*EXERCISE REQUIREMENTS:* Find the line with "[Why Is My Heat" and the line with "Green apple (12, 2075)" in the entries below; output exactly those two lines, every line between them, and no others.

(Collected data entries)

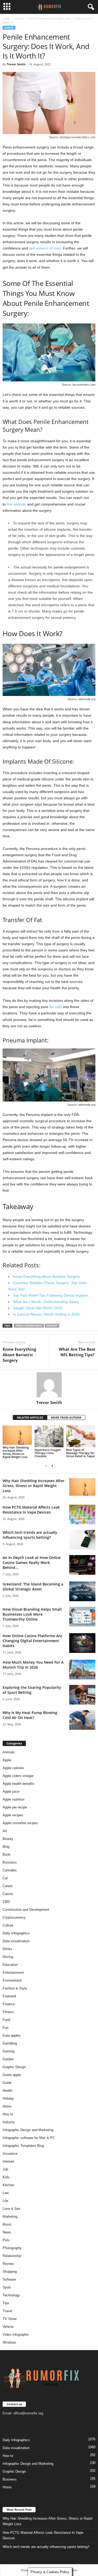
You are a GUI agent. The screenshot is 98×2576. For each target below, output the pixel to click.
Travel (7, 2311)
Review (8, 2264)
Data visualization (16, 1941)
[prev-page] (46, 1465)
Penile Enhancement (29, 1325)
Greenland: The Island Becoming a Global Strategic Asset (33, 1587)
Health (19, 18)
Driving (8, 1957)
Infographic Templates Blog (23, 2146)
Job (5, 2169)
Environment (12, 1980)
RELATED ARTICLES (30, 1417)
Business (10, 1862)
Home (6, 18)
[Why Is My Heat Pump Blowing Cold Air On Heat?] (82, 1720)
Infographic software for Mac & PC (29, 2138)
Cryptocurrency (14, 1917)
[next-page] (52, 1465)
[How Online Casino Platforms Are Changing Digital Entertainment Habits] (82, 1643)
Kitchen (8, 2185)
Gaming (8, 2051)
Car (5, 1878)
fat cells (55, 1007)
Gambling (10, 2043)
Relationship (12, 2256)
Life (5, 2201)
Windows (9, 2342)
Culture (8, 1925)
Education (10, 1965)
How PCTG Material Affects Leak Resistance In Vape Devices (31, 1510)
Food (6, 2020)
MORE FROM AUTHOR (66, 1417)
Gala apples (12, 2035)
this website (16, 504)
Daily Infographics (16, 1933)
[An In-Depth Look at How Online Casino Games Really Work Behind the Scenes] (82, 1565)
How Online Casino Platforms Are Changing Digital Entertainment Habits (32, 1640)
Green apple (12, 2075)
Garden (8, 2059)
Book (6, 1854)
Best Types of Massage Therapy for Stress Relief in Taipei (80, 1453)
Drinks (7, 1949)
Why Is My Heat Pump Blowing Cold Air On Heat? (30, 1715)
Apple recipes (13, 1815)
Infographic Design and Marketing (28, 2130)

*EXERCISE OUTPUT:*
[Why Is My Heat Pump Blowing Cold Air On Heat?] (82, 1720)
Infographic software for Mac & PC (29, 2138)
Cryptocurrency (14, 1917)
[next-page] (52, 1465)
[How Online Casino Platforms Are Changing Digital Entertainment Habits] (82, 1643)
Kitchen (8, 2185)
Gaming (8, 2051)
Car (5, 1878)
fat cells (55, 1007)
Gambling (10, 2043)
Relationship (12, 2256)
Life (5, 2201)
Windows (9, 2342)
Culture (8, 1925)
Education (10, 1965)
How PCTG Material Affects Leak Resistance In Vape Devices (31, 1510)
Food (6, 2020)
MORE FROM AUTHOR (66, 1417)
Gala apples (12, 2035)
this website (16, 504)
Daily Infographics (16, 1933)
[An In-Depth Look at How Online Casino Games Really Work Behind the Scenes] (82, 1565)
How Online Casino Platforms Are Changing Digital Entertainment Habits (32, 1640)
Green apple (12, 2075)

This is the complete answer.